Data for the task:
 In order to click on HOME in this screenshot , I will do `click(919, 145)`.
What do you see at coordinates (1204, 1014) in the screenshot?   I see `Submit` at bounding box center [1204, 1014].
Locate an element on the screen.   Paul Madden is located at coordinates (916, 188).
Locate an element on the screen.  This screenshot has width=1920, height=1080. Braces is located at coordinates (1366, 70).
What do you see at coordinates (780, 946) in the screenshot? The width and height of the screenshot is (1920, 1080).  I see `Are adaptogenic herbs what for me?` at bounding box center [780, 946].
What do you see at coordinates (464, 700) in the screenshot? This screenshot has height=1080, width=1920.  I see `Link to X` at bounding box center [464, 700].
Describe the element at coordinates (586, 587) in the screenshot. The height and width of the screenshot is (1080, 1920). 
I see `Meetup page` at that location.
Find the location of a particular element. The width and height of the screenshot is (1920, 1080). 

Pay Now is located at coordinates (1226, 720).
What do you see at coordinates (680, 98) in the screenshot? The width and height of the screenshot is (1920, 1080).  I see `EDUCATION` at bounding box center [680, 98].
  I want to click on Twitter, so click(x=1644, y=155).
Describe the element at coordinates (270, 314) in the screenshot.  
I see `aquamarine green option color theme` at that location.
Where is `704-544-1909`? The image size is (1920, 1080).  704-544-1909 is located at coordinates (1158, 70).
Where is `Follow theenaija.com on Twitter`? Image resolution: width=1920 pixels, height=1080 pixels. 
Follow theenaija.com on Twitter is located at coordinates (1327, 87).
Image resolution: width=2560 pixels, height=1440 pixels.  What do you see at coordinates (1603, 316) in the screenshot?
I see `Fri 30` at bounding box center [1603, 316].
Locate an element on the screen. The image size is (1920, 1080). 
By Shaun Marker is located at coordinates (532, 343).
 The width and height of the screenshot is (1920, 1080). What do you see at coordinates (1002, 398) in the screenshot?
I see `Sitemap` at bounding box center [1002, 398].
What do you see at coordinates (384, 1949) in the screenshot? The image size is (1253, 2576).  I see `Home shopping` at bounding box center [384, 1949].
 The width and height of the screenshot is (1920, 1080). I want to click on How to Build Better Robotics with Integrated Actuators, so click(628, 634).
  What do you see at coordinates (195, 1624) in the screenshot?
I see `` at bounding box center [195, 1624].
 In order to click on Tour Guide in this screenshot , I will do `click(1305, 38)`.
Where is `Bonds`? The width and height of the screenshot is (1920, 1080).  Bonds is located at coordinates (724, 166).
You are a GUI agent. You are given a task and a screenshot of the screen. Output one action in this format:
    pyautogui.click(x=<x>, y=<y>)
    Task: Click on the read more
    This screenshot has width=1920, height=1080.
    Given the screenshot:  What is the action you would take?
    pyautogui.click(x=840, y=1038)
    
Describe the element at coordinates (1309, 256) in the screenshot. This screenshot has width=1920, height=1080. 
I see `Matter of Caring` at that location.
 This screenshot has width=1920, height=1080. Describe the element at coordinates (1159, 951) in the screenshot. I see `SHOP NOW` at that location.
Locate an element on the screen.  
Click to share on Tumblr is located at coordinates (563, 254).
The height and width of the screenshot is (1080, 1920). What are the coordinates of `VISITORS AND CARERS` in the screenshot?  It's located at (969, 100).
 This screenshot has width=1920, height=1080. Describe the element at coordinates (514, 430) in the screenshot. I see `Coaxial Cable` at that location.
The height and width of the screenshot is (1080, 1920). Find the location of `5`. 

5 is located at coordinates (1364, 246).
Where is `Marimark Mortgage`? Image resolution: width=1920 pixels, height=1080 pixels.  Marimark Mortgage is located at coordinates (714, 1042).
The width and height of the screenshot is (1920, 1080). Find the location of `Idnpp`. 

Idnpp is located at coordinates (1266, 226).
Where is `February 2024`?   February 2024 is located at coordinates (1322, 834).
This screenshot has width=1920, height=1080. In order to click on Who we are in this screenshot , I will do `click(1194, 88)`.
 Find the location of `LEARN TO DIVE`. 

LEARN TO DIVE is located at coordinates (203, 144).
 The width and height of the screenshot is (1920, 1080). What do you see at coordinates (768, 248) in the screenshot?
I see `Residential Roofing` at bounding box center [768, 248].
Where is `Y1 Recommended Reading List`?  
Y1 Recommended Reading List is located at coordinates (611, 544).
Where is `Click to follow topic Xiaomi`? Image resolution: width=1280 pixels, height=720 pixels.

Your goal:
Render everything from the line containing "You are a GUI" down to the end of the data above as a Markdown table with the columns Row and Data line. Skip blank lines.

Solution to the problem:
| Row | Data line |
|---|---|
| 1 | You are a GUI agent. You are given a task and a screenshot of the screen. Output one action in this format: |
| 2 |     pyautogui.click(x=<x>, y=<y>) |
| 3 |     Task: Click on the read more |
| 4 |     This screenshot has width=1920, height=1080. |
| 5 |     Given the screenshot:  What is the action you would take? |
| 6 |     pyautogui.click(x=840, y=1038) |
| 7 | Describe the element at coordinates (1309, 256) in the screenshot. This screenshot has width=1920, height=1080.  |
| 8 | I see `Matter of Caring` at that location. |
| 9 |  This screenshot has width=1920, height=1080. Describe the element at coordinates (1159, 951) in the screenshot. I see `SHOP NOW` at that location. |
| 10 | Locate an element on the screen.   |
| 11 | Click to share on Tumblr is located at coordinates (563, 254). |
| 12 | The height and width of the screenshot is (1080, 1920). What are the coordinates of `VISITORS AND CARERS` in the screenshot?  It's located at (969, 100). |
| 13 |  This screenshot has width=1920, height=1080. Describe the element at coordinates (514, 430) in the screenshot. I see `Coaxial Cable` at that location. |
| 14 | The height and width of the screenshot is (1080, 1920). Find the location of `5`.  |
| 15 | 5 is located at coordinates (1364, 246). |
| 16 | Where is `Marimark Mortgage`? Image resolution: width=1920 pixels, height=1080 pixels.  Marimark Mortgage is located at coordinates (714, 1042). |
| 17 | The width and height of the screenshot is (1920, 1080). Find the location of `Idnpp`.  |
| 18 | Idnpp is located at coordinates (1266, 226). |
| 19 | Where is `February 2024`?   February 2024 is located at coordinates (1322, 834). |
| 20 | This screenshot has width=1920, height=1080. In order to click on Who we are in this screenshot , I will do `click(1194, 88)`. |
| 21 |  Find the location of `LEARN TO DIVE`.  |
| 22 | LEARN TO DIVE is located at coordinates (203, 144). |
| 23 |  The width and height of the screenshot is (1920, 1080). What do you see at coordinates (768, 248) in the screenshot? |
| 24 | I see `Residential Roofing` at bounding box center [768, 248]. |
| 25 | Where is `Y1 Recommended Reading List`?   |
| 26 | Y1 Recommended Reading List is located at coordinates (611, 544). |
| 27 | Where is `Click to follow topic Xiaomi`? Image resolution: width=1280 pixels, height=720 pixels. |